Review by Nathalie S. (Circulation)
By Arthur Conan Doyle
I started reading these novels and short stories when I was a teenager. While in college, I purchased a two-volume set containing the complete canon. Although the dust jackets are rather worn, the books have held up nicely and I still enjoy them. I like watching Holmes solve the mysteries presented in the stories and escaping to another place and time.
Review by Art N. (General Reference)
By Patrick O’Brian
My comfort read has been the Master and Commander series by Patrick O’Brian. The novels have a lot of dry British wit, overly-detailed explanations of ship’s rigging, and no matter what trouble Jack Aubrey and Stephen Maturin have found themselves in, at some point in each novel they’ll be out in the open sea, staring across the endless waves, ruminating silently on their unspoken desires and fears. What more could you want? *Chef’s kiss of perfection*
Review by Anthony M. (Library Administration)
By James Herriot
It’s hard to pick only one comfort read, but the All Creatures Great and Small books by James Herriot stand out as a tried-and-true series that I’ve enjoyed and turn to for comfort as a child, a young adult, and now as a mom of four. My grandma also loves these books, so I think it’s safe to say they appeal to all ages! Who wouldn’t love to cozy up on the couch and travel to the Yorkshire Dales with James, a bright young veterinarian who knows his way around animals but has a lot to learn about the colorful, entertaining characters of the country who care for them. This is such a sweet and heartwarming series but full of humor, animal antics, and even a little romance. The recent Masterpiece TV series All Creatures Great and Small is equally charming and well worth watching for animal lovers and comfort-seeking folk.
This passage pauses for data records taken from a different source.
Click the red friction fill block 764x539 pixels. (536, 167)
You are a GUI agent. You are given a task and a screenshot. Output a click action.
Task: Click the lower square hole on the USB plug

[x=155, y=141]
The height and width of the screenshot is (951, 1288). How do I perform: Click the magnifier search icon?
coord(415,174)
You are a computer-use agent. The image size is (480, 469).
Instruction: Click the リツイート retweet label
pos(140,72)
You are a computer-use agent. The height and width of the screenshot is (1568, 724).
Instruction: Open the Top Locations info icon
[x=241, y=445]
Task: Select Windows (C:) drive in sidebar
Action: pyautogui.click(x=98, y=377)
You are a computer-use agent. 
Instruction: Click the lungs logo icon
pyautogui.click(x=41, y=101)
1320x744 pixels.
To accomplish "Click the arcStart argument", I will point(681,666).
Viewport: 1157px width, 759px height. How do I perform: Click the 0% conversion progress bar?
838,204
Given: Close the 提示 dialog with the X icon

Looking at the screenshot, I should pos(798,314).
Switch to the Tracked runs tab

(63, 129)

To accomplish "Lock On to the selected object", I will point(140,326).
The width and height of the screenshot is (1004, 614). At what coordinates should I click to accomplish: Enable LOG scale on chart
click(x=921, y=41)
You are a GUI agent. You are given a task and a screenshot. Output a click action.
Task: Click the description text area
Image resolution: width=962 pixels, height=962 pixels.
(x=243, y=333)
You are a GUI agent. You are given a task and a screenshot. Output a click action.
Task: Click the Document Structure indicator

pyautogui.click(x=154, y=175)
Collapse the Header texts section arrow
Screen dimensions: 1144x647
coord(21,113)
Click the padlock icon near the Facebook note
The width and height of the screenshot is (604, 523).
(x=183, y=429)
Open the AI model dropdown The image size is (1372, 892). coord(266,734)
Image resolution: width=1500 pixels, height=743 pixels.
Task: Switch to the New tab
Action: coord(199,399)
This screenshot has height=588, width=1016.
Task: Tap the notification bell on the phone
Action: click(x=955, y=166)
Review by Ruth C. (Programming and Outreach)
By Jane Austen
I became a Jane Austen fan in my 30s. I have read all of her books, but the favorite I return to time and time again is Pride and Prejudice. I love the wit, the satire, the romance and of course the beloved characters. From Darcy and Elizabeth to Mr. Collins to Lady Catherine de Bourgh to George Wickham to Caroline Bingley . . . I love them all! Now I am sure we can debate which screen adaptation is the best, but my favorite by far is the 1995 A&E production starring Colin Firth and Jennifer Ehle. My favorite scene from this version is the piano scene. You can view it here from the minute mark 5:09–5:30. I am not much of a swooner, but if I were, this scene is definitely swoonworthy . . . enjoy!
Review by Tammy S. (Acquisitions)
By F. Scott Fitzgerald
My comfort read is The Great Gatsby. I absolutely fell in love with the story from the very beginning. Even though it is a 100-year-old basic classic, I love the way it makes me feel. The characters are all so real and the way the story is told is just incredible. The first time I read it, I was going through a hard time in school, but the words on each page helped me escape for a little bit each day. One of my favorite things to do is to look back on the small annotations that I wrote on each page and remember my thoughts and feelings at that very moment.
Review by Jordyn J. (Programming and Outreach)
By Mary Ann Shaffer and Annie Barrows
My comfort read is The Guernsey Literary and Potato Peel Pie Society by Mary Ann Shaffer and Annie Barrows. It is a delightful book about the German occupation of Guernsey, a small island in between England and France. It is an epistolary novel, which I find very cozy. The heroine is kind, intelligent, and deeply caring, so any reader will definitely fall in love with her immediately. All the characters are so fun and unique. I feel like if I went to Guernsey, they would all be there! I read it time and time again, and it never gets old. I highly, highly recommend!